Monday, September 28, 2009

The Rain in Spain

When Dr. Higgins attempts to improve Eliza Doolittle’s speech in My Fair Lady, he starts with the basics: practicing speaking with marbles in her mouth, repeating basic sounds and words, the most famous being “the rain in Spain is mainly in the plain”. The parallels with an organization seeking to improve its processes are similar in that the basics must be mastered first before one can be the belle of the embassy ball.

What are some of the basics that an organization can put into place while attempting to improve? Some choices are:

Strategy: Easily the most neglected area of organizations worldwide and IT organizations in particular, certain basic techniques of Strategy should be implemented. While full blown strategy methodologies might be a bit much for the beginning effort towards improvement, fundamental techniques of demand analysis, financial management and portfolio management should be implemented.

Customer Point of Contact for Negotiation: While organizations do have this in place in some fashion, it is rarely enacted formally enough to bring its true value and benefits to the table. ITIL’s Service Level Management process is a well defined methodology for achieving this objective. The ability to not merely interact and form a point of contact with the customer but to build a relationship and understand their needs allows for superior alignment of IT with customer’s requirements. This effort returns rich rewards and is definitely much value for money.

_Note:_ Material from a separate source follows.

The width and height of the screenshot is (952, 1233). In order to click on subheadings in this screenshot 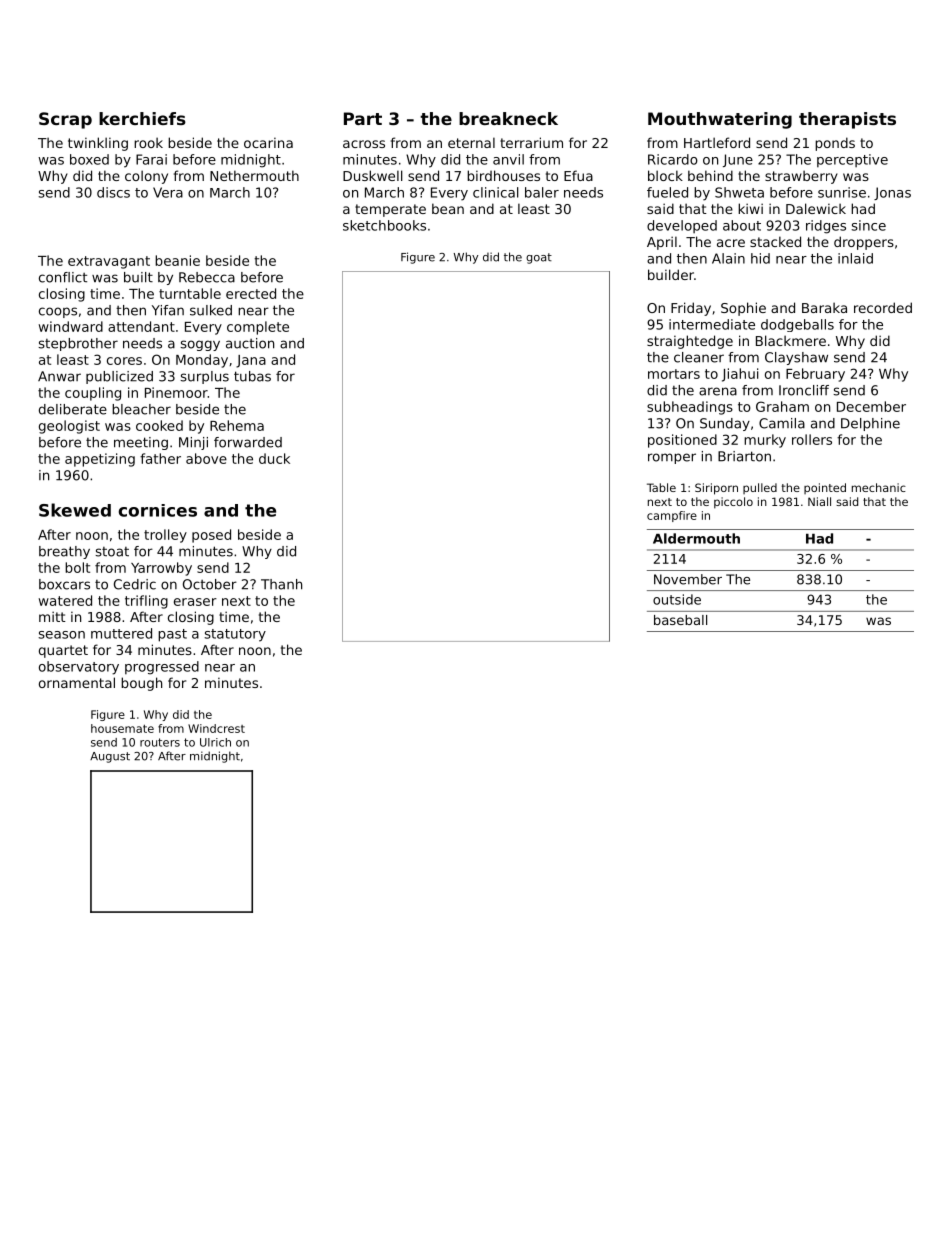, I will do `click(690, 408)`.
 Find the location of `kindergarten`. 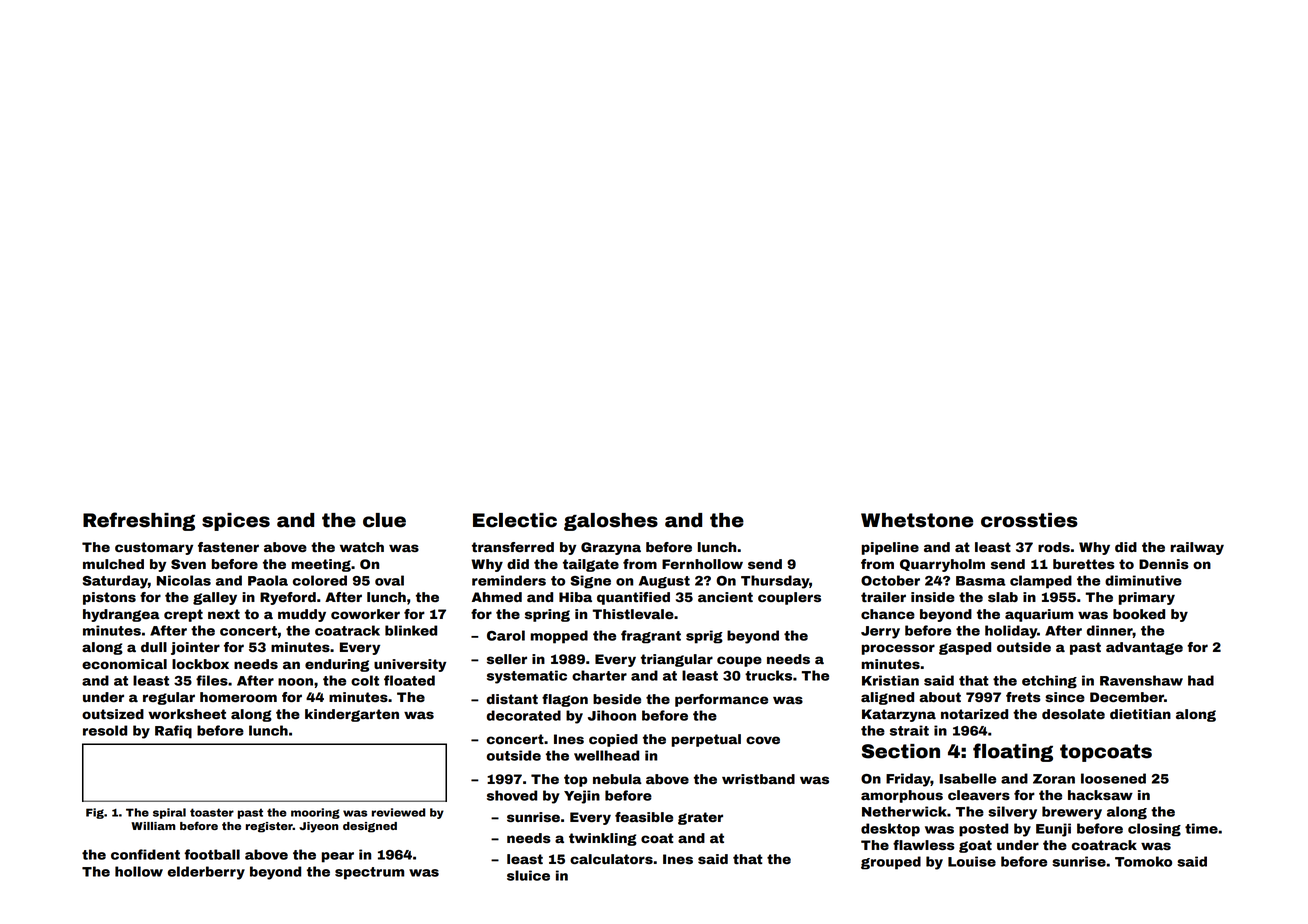

kindergarten is located at coordinates (352, 715).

Change & Configuration Management: Again implemented by most organizations but not adequately. A good first step for organizations committed to improvement would be to evaluate what they have in place and tighten up and further align with what users require. At an organization that I consulted for in the past, they had a home grown Change/Configuration management tool that had fields and options that users did not need or use and did not have needed fields and options. Clearly they could have benefitted immensely with a properly thought out tool that fitted with their needs better.

Service Desk, Incident and Problem Management: Another set of those processes that most organizations do have in place but could desperately use an overhaul and update of. Common service desk shortcomings are lack of current information made available to service desk personnel, increasing call volumes and increasing and more complex changes to the service. Incident and Problem management also suffer from lack of communication from change and configuration management typically.

Continuous improvement: While there may not exist an organizational maturity to reach six sigma levels at the present, certain basic improvement techniques can certainly be implemented. A basic technique of Root Cause Analysis and resolution to prevent similar mishaps occurring in the future is easy and requires minimal investment. Therefore, there is no reason to not implement a RCA system of continuous improvement, no matter how limited resources are available in the organization.

It is often argued that times are too challenging or resources not available to implement process improvements by those not enthusiastic about improvements. However, there are small and simple steps that can be carried out that yield rich returns for the effort expended. It is possible to get started without a great deal of investment and disruption. With the improvement and stability gained with these initial steps, further and more complex process improvement endeavors can then be undertaken. Even if an organization is dedicated to a large scale process improvement effort, the basics must first be completed successfully. Remember, the rain in Spain is mainly in the plain.